▶ [Goal]: Render the items from the line containing "Given: Open the Trash in the Dock" through the line containing "Looking at the", both included, as a JSON list of strings, one string per line, leaving out blank lines.

▶ [Data to use]:
::::::::::
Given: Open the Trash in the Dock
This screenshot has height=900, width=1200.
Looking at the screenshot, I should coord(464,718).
::::::::::
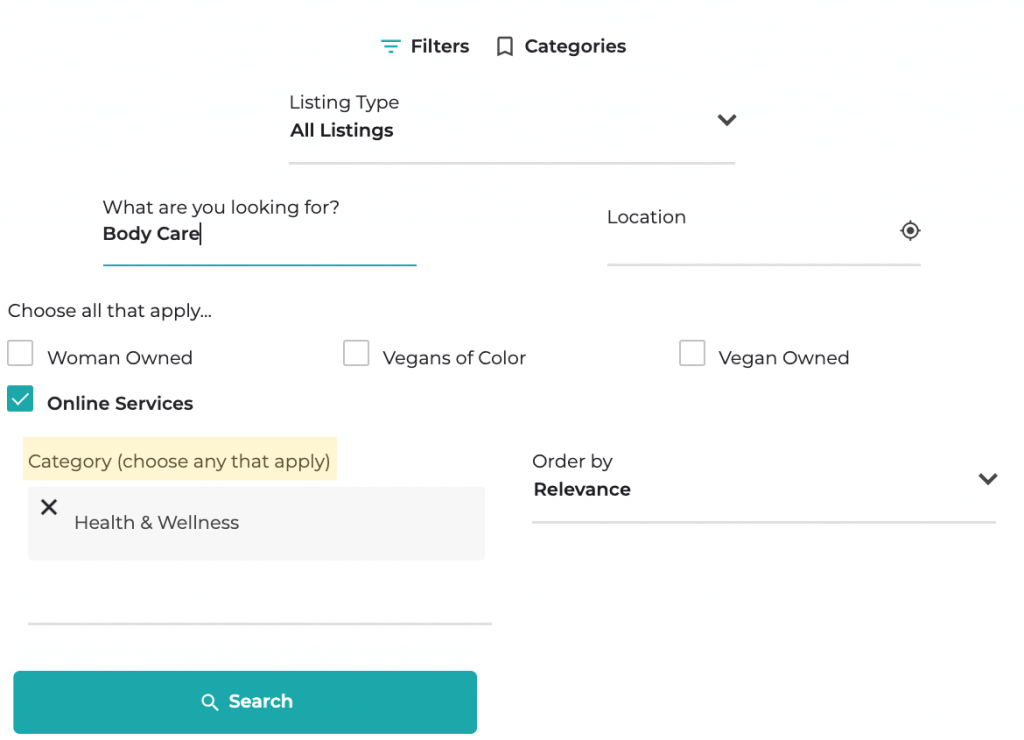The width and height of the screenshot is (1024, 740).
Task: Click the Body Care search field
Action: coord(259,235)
::::::::::
▶ [Full solution]:
[
  "Given: Open the Trash in the Dock",
  "This screenshot has height=900, width=1200.",
  "Looking at the screenshot, I should coord(464,718)."
]